Friday, August 9, 2013

It's a matter of Perception

It's 7.30pm in the evening and I'm sitting here struggling with whether I want to watch the next few episodes of Perception or not. I'm trying to catch the episodes on TV (what with excitement of watching shows on TV and all) but I already have the full Season 1 on my laptop. 


Credits to Google Images


I've downloaded the whole series for Season 1 and 6 episodes from Season 2 at the moment. I'm guessing in a couple of weeks I'll have the next 4 episodes in hand as well. I just couldn't imagine that the show is so intriguing. Dr. Daniel Pierce (second from left in the above image), who struggles with a condition called schizophrenia, a condition that makes him hallucinate people and objects, helps out the FBI with their cases. It's sorta my new favourite TV show. To be honest, this is one of the few shows that actually makes me think (more than usual obviously).

Thoughts seem to swim in my head easier after I've watched an episode of Perception. Maybe it's due to Dr. Pierce's starting and final few dialogue that always gets me thinking.




"The self is really a collection of several distinct neural networks, all running on this glob of jelly between our ears. 

So, if there are different versions of yourself floating around inside your skull, which one is the real you?"

- Dr. Daniel Pierce


Interesting...isn't it? The way he talks. I suppose the writers of the show's scripts should have credit. But I like to think that Pierce actually said that (well, technically as Pierce is also fiction, he did say that)

So who is the real 'me' inside all of us? The one who dreams to sing on top of a stage? Or the one who achieved the top scorer's award in Harvard? The one who sit in the room just chillin' to the music? Or the one who thinks constantly about the world's problems and its society?

Personally, I feel that there is a lot of 'me'-s in me. There is the girl who yearns to sing on that stage. There is the girl who yearns to be the top scorer in Harvard. I don't usually chill to music. But I am also the girl who giggle and laugh around, the girl who protects her friend, the girl who's not afraid to speak her mind, and also the girl who's afraid of what people think about her. Ironic, isn't it? The last two especially.

In my more-than-two-decades of life, I've learnt something very important. None of us are just one person. We are many people in our lives. We are daughters, sons, friends, mothers, fathers, teachers and so on. We are also happy, sad, cheerful and depressed. We can be the loudest person in the group to the quietest person in the room. We can be the most precise leaders in a task and we can also be the most reckless in the team (think Captain James T. Kirk)

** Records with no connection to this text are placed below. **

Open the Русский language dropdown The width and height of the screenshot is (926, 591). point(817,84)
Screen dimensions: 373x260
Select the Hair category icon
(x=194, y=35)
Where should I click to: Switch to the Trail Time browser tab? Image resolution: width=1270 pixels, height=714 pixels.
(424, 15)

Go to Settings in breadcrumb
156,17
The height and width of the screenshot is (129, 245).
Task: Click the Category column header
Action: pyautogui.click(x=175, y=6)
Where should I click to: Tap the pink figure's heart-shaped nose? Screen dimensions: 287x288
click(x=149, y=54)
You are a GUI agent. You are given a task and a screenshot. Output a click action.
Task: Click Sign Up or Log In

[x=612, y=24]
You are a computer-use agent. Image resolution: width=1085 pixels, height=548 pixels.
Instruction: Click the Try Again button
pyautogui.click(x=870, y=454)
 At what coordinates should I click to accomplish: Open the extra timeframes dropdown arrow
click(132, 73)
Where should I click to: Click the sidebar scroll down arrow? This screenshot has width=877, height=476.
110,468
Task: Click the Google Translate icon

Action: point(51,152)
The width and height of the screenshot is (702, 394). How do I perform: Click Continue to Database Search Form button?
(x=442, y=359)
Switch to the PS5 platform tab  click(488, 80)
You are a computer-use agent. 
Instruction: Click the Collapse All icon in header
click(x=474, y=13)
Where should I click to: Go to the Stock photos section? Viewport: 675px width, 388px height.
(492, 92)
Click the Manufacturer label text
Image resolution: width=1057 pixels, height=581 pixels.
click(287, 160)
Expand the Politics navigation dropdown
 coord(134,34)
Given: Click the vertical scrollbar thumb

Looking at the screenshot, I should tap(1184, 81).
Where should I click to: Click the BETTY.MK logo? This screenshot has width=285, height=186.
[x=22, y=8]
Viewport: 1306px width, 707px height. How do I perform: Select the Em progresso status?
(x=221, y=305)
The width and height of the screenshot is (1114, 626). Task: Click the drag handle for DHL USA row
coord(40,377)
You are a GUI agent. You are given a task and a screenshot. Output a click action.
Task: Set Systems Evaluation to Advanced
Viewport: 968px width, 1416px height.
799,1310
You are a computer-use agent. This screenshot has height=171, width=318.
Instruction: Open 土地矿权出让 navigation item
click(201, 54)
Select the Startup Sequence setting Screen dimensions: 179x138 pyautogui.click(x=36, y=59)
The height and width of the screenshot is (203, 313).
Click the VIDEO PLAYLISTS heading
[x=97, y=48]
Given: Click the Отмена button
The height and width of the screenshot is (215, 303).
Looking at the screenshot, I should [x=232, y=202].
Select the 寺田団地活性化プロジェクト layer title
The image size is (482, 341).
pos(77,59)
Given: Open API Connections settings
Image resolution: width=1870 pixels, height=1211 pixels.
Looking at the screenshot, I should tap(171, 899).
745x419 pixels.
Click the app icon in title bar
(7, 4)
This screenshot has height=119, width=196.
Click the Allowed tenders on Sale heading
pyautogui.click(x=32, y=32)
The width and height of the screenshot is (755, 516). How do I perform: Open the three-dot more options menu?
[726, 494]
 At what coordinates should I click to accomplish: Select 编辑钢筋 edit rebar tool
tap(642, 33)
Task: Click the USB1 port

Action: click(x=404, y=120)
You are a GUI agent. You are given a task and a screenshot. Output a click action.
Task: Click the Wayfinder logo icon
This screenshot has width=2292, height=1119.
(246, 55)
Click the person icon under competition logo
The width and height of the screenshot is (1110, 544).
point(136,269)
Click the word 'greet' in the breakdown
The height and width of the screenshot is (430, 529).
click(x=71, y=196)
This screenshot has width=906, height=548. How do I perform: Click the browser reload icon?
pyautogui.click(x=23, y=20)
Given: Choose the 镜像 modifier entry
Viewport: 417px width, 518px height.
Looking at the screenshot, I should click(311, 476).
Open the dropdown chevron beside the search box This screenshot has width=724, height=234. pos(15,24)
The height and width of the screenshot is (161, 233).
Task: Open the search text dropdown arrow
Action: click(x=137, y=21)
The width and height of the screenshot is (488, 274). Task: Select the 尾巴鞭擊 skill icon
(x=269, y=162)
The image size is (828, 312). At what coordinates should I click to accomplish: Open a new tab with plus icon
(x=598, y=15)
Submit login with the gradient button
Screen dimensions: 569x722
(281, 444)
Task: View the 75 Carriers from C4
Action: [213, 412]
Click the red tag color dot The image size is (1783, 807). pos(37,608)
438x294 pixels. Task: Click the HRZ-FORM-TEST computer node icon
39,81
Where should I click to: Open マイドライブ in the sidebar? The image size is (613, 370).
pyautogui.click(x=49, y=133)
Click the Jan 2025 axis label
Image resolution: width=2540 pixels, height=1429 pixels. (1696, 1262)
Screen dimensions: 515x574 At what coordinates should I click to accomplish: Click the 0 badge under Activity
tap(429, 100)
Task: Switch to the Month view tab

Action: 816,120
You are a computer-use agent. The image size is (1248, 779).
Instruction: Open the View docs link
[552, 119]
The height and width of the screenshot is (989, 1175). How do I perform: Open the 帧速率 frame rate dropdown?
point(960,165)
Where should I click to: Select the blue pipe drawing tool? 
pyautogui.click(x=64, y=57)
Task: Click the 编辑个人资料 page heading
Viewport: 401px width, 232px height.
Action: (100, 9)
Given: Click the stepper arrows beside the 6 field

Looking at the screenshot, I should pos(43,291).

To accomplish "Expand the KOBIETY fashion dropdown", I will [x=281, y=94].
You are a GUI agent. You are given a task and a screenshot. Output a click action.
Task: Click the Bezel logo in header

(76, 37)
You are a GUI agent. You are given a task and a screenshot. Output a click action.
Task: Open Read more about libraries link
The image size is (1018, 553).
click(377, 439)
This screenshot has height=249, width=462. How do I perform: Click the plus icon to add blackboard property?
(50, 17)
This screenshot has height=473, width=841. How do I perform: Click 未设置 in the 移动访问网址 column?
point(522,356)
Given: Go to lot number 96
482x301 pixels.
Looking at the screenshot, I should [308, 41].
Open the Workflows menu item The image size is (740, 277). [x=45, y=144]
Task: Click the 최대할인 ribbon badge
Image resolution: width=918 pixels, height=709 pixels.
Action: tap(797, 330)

Sometimes it confuses us, especially during our teenage years. We find that we can be many many people. We can have different personalities around different people. Some people find it that it is hard to determine who they themselves are because of such complexity of the human mind. It confused me once. Thankfully, after understanding the fact that we are many people in our lives, I've stopped struggling with myself and just let 'the chips fall where they may' about my life. 

I don't go about trying to be who I'm not. I just go about trying to be what I think is right. That may be narcissistic, some of you may say. But then again, some of us live the days not even knowing who we are and try to fool other people (and mostly importantly ourselves) that we must live according to the 'self' that other people think we are. So I, for one, am thankful of who I've decided to become. No matter which 'self' that I am, I am myself, always changing.

Now, that's my opinion. If you had one minute to think about the 'selves' that are swimming around in your brain, who do you think is the real you?